To Boost or to Reset: The Role of Lactoferrin in Energy Metabolism Original paper

What Was Reviewed?

The paper is a comprehensive review article that explores lactoferrin (Lf), an iron-binding glycoprotein, and its multifaceted role in human energy metabolism. The authors investigated the molecular and physiological actions of Lf in the modulation of glucose and lipid pathways, its impact on iron and trace metal homeostasis, and its implications for addressing metabolic syndrome, obesity, and related conditions. This review draws from both in vitro and in vivo studies, including human and animal models and integrates findings across disciplines such as immunology, metabolism, and microbiology.

Who Was Reviewed?

The review analyzed a wide range of subjects and experimental models, including human clinical data, animal studies (e.g., rats and mice under high-fat diet or glucose challenge), and cellular models (e.g., HepG2 hepatocytes, adipocytes, intestinal epithelial cells). Special attention was given to individuals with metabolic disorders such as insulin resistance, dyslipidemia, and type 2 diabetes. Pediatric and adult populations, as well as different Lf sources (bovine and camel), were also discussed for their therapeutic relevance.

What Were the Most Important Findings?

Lactoferrin plays a bidirectional role in energy metabolism—either boosting or resetting it depending on the physiological context. It regulates glucose metabolism by enhancing insulin signaling via the IRS-1/PI3K/Akt pathway, upregulating GLUT-4 translocation, and stimulating GLP-1 secretion. In diabetic and stressed animal models, lactoferrin reduced fasting glucose and insulin levels, improved glucose tolerance, and suppressed inflammatory cytokines like IL-6, TNF-α, and IL-1β. These benefits were also observed in pediatric patients with type 2 diabetes who received camel-derived Lf.

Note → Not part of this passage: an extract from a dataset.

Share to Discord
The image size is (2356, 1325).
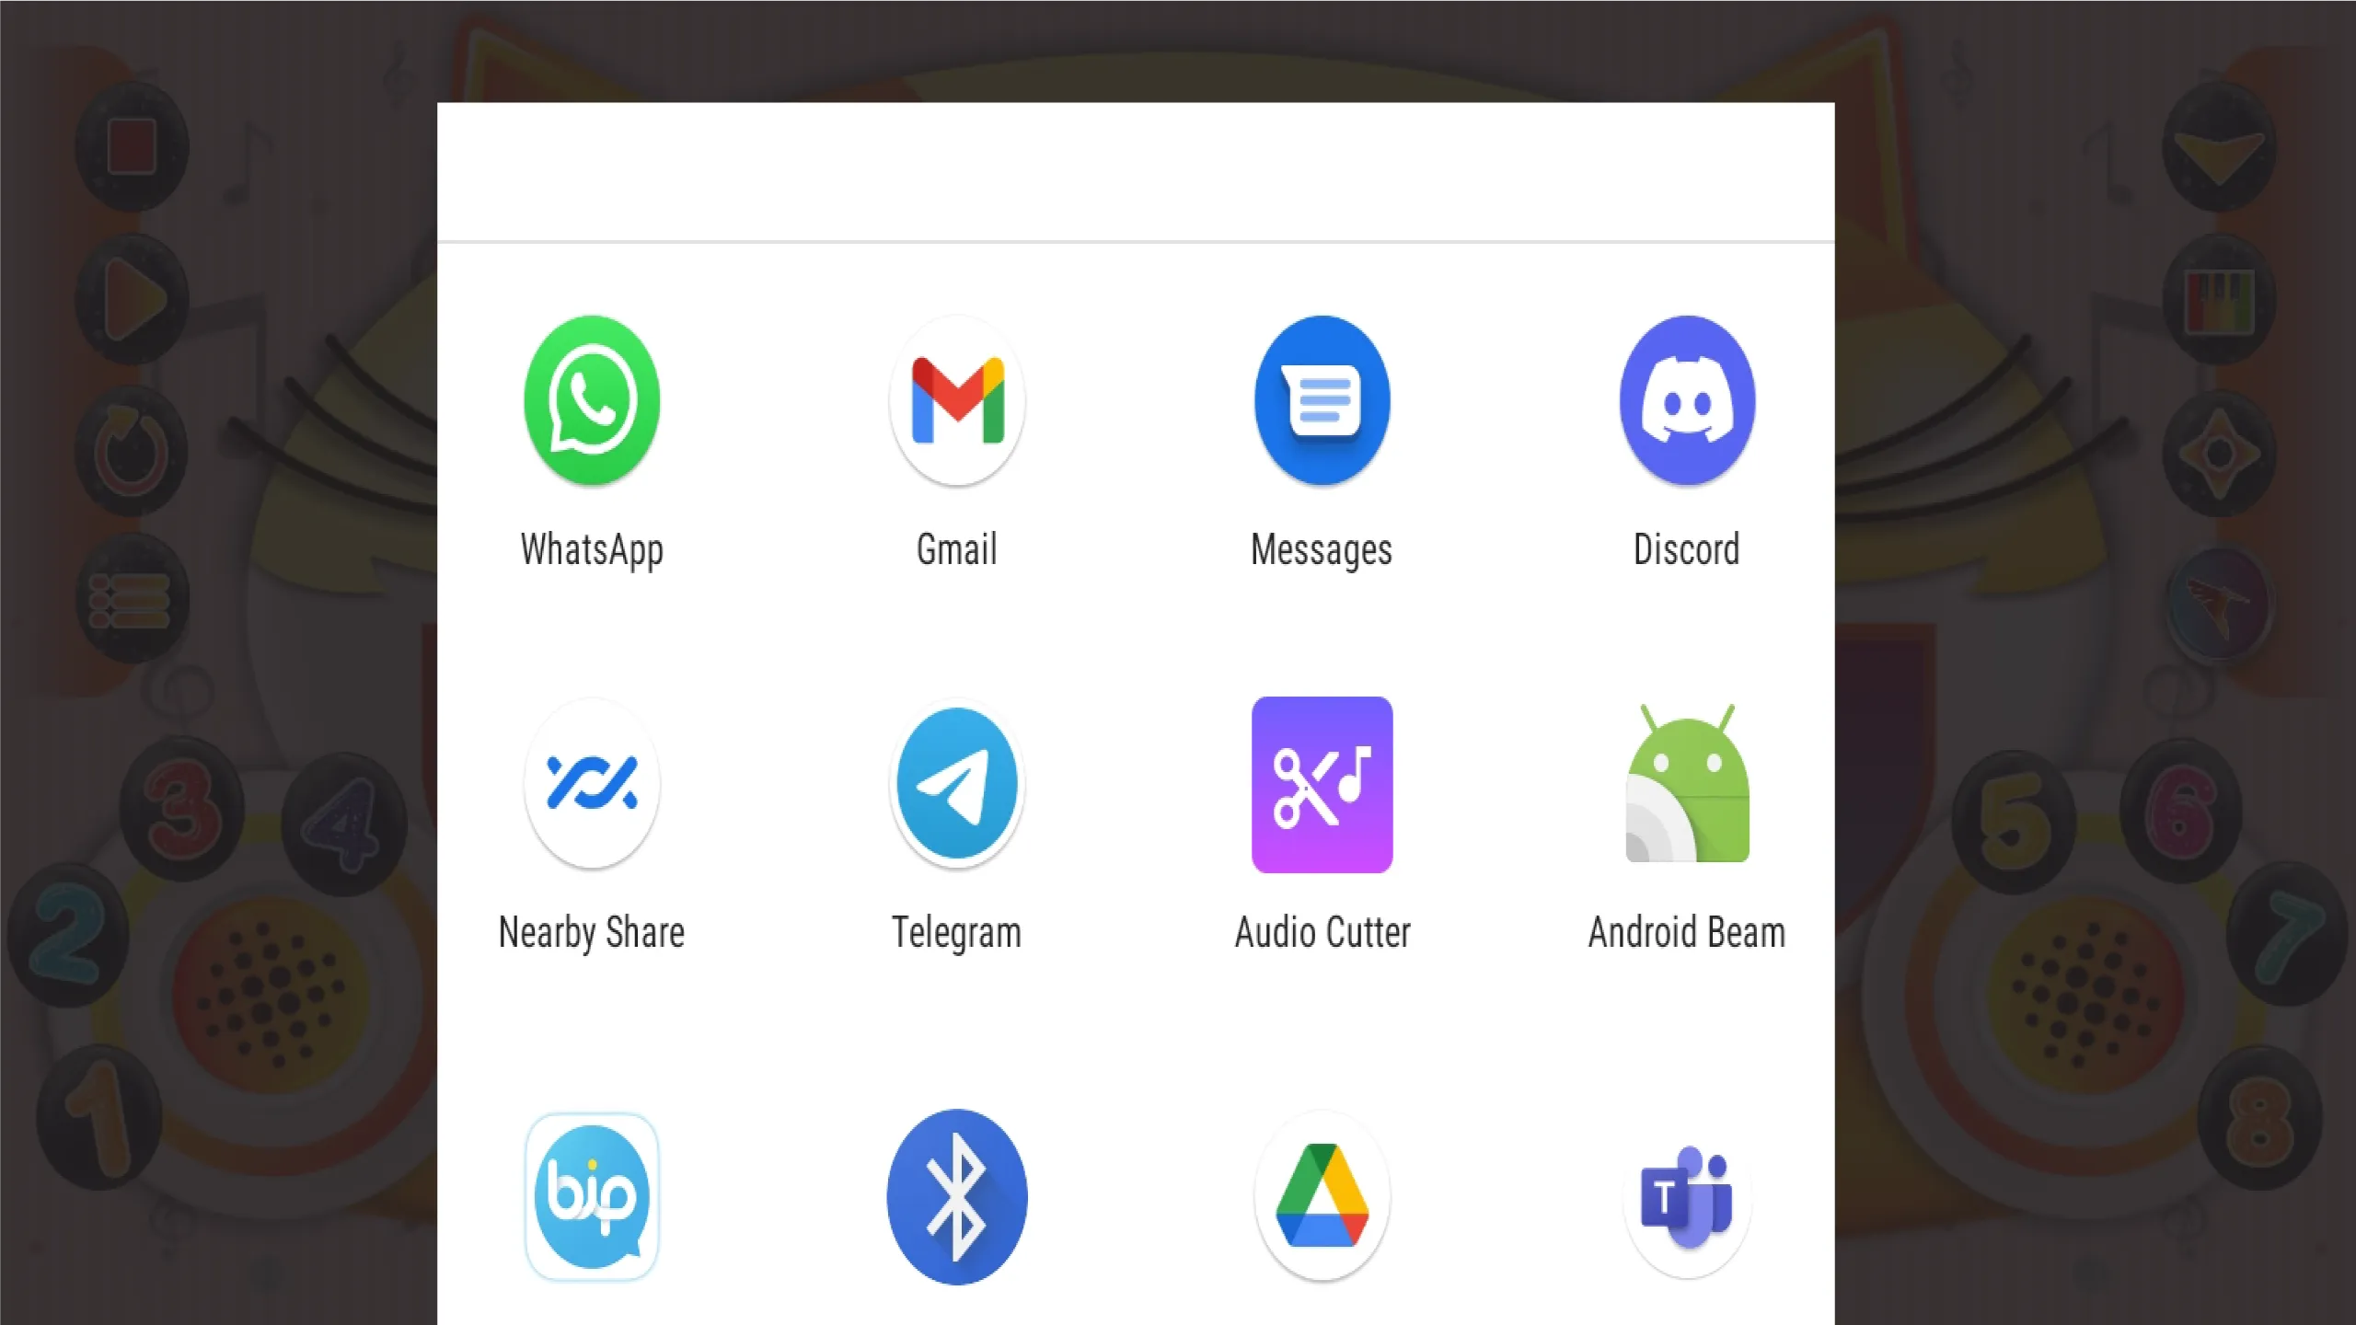pyautogui.click(x=1686, y=401)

On lipid metabolism, lactoferrin modulated adipogenesis by downregulating key pathways such as PPARγ, SREBP-1, and ACC, and decreased serum LDL-C and hepatic lipid accumulation while enhancing HDL-C levels. It exerted these effects partly through activation of AMPK and LRP1-related signaling. Notably, lactoferrin interacted with gut microbiota and bile acids to influence lipid and cholesterol absorption and excretion, suggesting a microbiome-mediated mechanism. Studies showed that Mn- or Zn-bound Lf enhanced Lactobacillus growth, linking it to microbiome modulation.

What Are the Implications of This Review?

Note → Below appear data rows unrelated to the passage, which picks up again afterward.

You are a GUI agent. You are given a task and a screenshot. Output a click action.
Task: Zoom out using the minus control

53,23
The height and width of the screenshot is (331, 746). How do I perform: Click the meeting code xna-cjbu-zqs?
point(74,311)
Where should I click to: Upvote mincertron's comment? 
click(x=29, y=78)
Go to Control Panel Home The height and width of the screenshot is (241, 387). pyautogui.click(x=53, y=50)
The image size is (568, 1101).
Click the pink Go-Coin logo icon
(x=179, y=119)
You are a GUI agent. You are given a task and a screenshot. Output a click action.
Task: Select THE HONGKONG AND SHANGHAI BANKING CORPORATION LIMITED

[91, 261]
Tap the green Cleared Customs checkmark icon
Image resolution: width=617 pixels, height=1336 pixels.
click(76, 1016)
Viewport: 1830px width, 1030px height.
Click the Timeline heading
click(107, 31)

This review establishes lactoferrin as a safe, non-toxic, and clinically promising nutraceutical for managing metabolic dysfunctions such as insulin resistance, type 2 diabetes, dyslipidemia, and obesity. Its capacity to influence both host cell signaling and gut microbiota highlights its role as a multitargeted intervention. The dual behavior of Lf—either activating or repressing metabolic pathways depending on the condition—suggests its adaptive potential in both preventive and therapeutic settings. Furthermore, the recognition of Lf’s impact on iron and trace metal balance underscores its broader relevance in inflammatory and infectious disease contexts. Future clinical implementation will require attention to formulation (e.g., apo- vs. holo-Lf), dosage, and patient-specific factors.